The relationship between creativity and the brain

Albie Richard

Credit: CHUM Research Center

Alby Richard reminds us: artistic self-expression involves several neural circuits, such as memory, emotion, perception, motivation, and reward. “These systems must be able to interact in some way to allow people to create works of art. When two or three of these systems fail due to a neurological disorder, the final artistic product will inevitably be different,” he notes.

For example, the research team’s study tells us that neural changes associated with Alzheimer’s disease lead to less realistic, less balanced, and more abstract tasks. The changes the neuroscientist attributes to “several parts of the cerebral cortex being less active in Alzheimer’s and therefore making it more difficult for people to look for more nuanced elements to influence their artistic choices.”

In the case of Parkinson’s disease, the team noted a decrease in creativity and complexity of works, with more saturated and cooler colors, along with a tendency to decrease symbolism.

“Since this disease is characterized by motor symptoms, patients can take medication to reduce tremors,” the researcher said. And we know that this drug can differently stimulate certain neural circuits that are beneficial for creativity.

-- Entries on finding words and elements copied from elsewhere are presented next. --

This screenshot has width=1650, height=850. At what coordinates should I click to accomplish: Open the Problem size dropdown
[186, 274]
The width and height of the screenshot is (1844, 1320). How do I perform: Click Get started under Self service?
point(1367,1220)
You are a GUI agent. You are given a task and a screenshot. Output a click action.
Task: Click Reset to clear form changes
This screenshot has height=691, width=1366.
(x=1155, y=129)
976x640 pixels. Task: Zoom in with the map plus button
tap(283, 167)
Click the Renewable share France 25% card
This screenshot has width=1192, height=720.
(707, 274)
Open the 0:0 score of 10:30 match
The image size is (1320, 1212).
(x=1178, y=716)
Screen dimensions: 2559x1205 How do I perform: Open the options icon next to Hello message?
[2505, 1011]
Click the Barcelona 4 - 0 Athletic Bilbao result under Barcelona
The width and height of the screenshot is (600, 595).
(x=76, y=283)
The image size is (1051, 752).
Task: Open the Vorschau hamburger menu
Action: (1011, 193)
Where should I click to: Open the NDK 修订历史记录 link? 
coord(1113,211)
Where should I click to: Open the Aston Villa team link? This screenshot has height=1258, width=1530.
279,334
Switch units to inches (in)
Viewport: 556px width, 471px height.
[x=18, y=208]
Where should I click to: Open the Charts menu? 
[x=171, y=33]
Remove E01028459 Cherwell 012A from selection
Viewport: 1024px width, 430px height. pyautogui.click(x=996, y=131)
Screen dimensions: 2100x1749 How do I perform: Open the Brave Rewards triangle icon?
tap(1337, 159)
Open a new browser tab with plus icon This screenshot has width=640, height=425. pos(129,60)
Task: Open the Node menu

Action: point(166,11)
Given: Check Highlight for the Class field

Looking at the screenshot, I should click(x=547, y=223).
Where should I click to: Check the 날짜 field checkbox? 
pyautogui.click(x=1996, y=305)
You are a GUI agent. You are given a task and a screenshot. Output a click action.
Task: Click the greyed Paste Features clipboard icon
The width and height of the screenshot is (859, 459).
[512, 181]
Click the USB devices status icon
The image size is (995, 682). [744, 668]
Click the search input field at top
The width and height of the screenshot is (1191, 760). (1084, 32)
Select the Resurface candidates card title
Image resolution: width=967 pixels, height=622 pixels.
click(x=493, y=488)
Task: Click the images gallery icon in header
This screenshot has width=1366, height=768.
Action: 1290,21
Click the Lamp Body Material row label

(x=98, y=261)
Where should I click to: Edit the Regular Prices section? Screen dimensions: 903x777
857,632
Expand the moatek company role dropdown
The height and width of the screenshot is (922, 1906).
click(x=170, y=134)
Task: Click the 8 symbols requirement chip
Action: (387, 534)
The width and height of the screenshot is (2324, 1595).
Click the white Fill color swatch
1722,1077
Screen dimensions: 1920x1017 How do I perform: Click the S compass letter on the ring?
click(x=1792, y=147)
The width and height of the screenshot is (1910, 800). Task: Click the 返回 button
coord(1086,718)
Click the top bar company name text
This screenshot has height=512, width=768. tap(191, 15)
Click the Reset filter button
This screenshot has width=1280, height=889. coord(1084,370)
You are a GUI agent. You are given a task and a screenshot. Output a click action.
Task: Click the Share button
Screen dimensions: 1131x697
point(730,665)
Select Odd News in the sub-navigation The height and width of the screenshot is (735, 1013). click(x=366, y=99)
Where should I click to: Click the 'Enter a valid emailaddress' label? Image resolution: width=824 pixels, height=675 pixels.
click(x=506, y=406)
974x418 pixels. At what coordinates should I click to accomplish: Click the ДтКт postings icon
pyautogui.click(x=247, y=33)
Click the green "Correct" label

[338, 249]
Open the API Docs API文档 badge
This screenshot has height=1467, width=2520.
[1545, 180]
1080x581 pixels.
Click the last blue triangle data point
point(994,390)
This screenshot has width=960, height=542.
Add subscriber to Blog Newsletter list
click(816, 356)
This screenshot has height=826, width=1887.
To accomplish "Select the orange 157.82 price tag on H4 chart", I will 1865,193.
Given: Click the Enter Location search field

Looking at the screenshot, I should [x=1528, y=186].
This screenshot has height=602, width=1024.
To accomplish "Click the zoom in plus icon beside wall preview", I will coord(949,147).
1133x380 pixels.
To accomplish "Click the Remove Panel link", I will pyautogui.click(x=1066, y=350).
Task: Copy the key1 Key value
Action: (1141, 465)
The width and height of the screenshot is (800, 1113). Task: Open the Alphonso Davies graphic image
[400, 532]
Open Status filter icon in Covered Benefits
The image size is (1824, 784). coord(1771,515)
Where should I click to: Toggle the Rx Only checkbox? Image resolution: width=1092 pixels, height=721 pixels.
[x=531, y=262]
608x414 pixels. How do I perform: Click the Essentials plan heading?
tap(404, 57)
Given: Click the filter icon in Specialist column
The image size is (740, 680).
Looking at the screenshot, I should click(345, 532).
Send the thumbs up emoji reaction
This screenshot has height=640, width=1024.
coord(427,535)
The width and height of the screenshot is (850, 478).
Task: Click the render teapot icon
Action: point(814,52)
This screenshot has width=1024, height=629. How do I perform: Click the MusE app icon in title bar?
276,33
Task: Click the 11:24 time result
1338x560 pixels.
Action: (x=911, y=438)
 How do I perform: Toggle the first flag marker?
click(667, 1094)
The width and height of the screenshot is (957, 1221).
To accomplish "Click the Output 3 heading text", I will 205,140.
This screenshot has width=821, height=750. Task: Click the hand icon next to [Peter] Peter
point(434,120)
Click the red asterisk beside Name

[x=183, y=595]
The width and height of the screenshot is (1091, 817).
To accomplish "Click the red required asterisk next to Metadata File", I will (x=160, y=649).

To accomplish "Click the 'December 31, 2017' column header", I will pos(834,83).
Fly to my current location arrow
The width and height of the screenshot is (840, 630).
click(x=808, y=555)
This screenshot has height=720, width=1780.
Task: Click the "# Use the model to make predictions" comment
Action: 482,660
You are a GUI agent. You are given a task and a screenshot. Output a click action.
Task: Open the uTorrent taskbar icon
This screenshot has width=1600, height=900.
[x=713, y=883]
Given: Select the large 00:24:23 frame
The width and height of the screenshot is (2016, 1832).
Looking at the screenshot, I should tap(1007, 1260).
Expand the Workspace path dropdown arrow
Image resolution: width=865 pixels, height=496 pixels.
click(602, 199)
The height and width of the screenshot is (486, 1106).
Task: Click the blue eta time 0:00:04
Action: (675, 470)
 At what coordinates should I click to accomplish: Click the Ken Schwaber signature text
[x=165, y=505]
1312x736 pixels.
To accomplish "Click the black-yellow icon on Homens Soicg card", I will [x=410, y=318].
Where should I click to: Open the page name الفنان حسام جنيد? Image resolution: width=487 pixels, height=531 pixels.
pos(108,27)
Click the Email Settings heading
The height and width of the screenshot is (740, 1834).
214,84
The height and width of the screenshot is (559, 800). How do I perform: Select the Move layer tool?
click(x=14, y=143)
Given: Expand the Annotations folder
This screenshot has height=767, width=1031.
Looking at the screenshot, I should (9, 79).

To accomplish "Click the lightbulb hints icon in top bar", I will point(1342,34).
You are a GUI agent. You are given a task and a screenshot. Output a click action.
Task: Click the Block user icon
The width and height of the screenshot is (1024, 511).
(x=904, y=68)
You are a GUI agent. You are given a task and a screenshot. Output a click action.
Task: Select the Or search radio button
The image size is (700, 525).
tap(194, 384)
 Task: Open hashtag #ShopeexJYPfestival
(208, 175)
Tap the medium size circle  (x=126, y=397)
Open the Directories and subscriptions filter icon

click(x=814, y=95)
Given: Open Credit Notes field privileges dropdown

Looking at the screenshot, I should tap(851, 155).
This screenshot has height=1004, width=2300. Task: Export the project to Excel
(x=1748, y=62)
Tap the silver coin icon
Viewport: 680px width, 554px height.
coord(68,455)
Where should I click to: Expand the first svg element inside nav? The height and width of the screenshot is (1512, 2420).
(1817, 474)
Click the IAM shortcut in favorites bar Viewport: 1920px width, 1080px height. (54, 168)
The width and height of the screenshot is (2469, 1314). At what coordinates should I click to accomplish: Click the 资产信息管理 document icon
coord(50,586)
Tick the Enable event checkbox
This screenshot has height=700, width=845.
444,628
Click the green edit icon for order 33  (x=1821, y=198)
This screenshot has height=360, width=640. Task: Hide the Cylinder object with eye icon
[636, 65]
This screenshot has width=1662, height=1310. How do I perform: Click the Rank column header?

A potential therapeutic agent

Knowing these patterns of each neurological disorder, would it be possible for healthcare professionals to make a diagnosis just by looking at one piece? “It would be great to discover artistic markers specific to the onset of neurological disease, but unfortunately, due to the many variables, I don’t believe we’re at that point in terms of knowledge” Dr Richard.

However, the neuroscientist believes that the results of this study may allow us to more accurately determine which areas of the brain are affected by the already diagnosed disease. Therefore, these samples can be scales to determine whether a person should start treatment or participate in a clinical study.

Alby Richard adds that the data could also be useful for therapeutic purposes, “using art and creative projects to stimulate disease-damaged circuits and perhaps achieve therapeutic neuroplasticity.”

A promising non-invasive avenue that particularly excites neurologists. The doctor is well aware of the reality of patients who have to live with the lack of treatment for neurodegenerative diseases.